4. Load-Balancing Loss#

Config#

model:
  ops_implementation:
    load_balancing_loss_implementation: triton   # default; pin to "eager" on NPU (triton-ascend not exposed as `triton`)

Field: OpsImplementationConfig.load_balancing_loss_implementation

Available implementations#

Value	Implementation	Requirements
`triton`	Fused Triton kernel (`_load_balancing_loss` is rebound by `apply_ops_config` via the registry’s `global_slot`)	`triton` on CUDA, or `triton-ascend` on Ascend NPU
`eager`	Pure-PyTorch reference (`load_balancing_loss_pytorch`)	—

This is a GLOBAL-scope op: the function pointer veomni.ops.kernels.load_balancing_loss._load_balancing_loss is rebound once per process from apply_ops_config(), and every call site that imports from veomni.ops import load_balancing_loss_func picks up the selected backend automatically — no per-model patching needed.

Key files#

Selection: veomni/ops/kernels/load_balancing_loss/__init__.py — register_op(...) entry
Triton impl: veomni/ops/kernels/load_balancing_loss/triton.py
Eager impl: veomni/ops/kernels/load_balancing_loss/eager.py

5. MoE Kernel#

Config#

model:
  ops_implementation:
    moe_implementation: fused_triton   # Triton group-gemm (GPU, SM70+)
    # moe_implementation: fused_quack  # Quack CUTLASS/CuTe (GPU, SM90+)
    # moe_implementation: fused_npu    # NPU group-gemm (Ascend)
    # moe_implementation: eager        # Reference PyTorch loop (very slow, debug only)
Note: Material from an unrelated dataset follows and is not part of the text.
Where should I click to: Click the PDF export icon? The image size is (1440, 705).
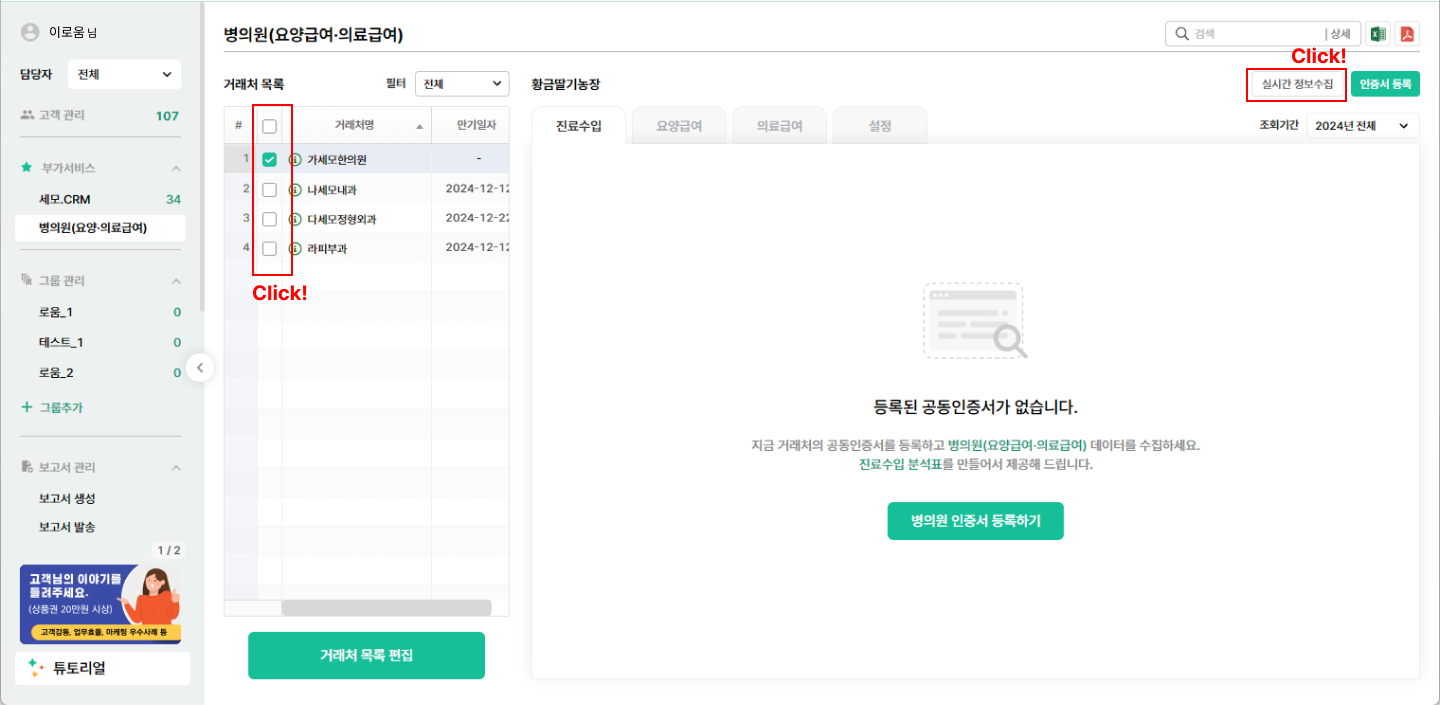coord(1407,34)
Field: OpsImplementationConfig.moe_implementation Default: "fused_triton" (GPU). On NPU set to "fused_npu" or "eager" — fused_triton / fused_quack raise at config validation time.

The mode and kernel backend are expressed as a single field. Mismatches raise at apply_veomni_fused_moe_patch time — no silent hardware fallback.

Value	Kernel	Hardware	EP support
`eager`	PyTorch expert loop	Any	No
`fused_triton`	Triton group-gemm	GPU, SM70+ (V100+)	Yes
`fused_quack`	Quack CUTLASS/CuTe	GPU, SM90+ (H100+)	No
`fused_npu`	NPU group-gemm	Ascend NPU	Yes

Key files#

Config: veomni/arguments/arguments_types.py — OpsImplementationConfig
Dispatch: veomni/ops/kernels/moe/__init__.py — apply_veomni_fused_moe_patch()
Plumbing: veomni/models/auto.py — build_foundation_model(moe_implementation=...)

Environment Variables#

Env var	Default	Scope	Notes
`MODELING_BACKEND`	`"veomni"`	Global	`"veomni"` or `"hf"` — controls whether VeOmni ops patches are applied

Kernel selection is otherwise driven by OpsImplementationConfig fields. The VEOMNI_USE_LIGER_KERNEL and USE_GROUP_GEMM environment variables have been removed in favor of the per-op config fields.

All remaining env vars are registered in veomni/utils/env.py with defaults and can be overridden by setting the corresponding shell environment variable.

5. Comparison with Transformers v5+ Kernel Selection#

Transformers v5 (transformers>=4.57) introduces a unified kernel selection framework that replaces the ad-hoc patching used in earlier versions. This section compares VeOmni’s approach (Sections 1-4 above) with the four mechanisms available in Transformers v5, using Qwen3MoE and Qwen3.5MoE as reference models.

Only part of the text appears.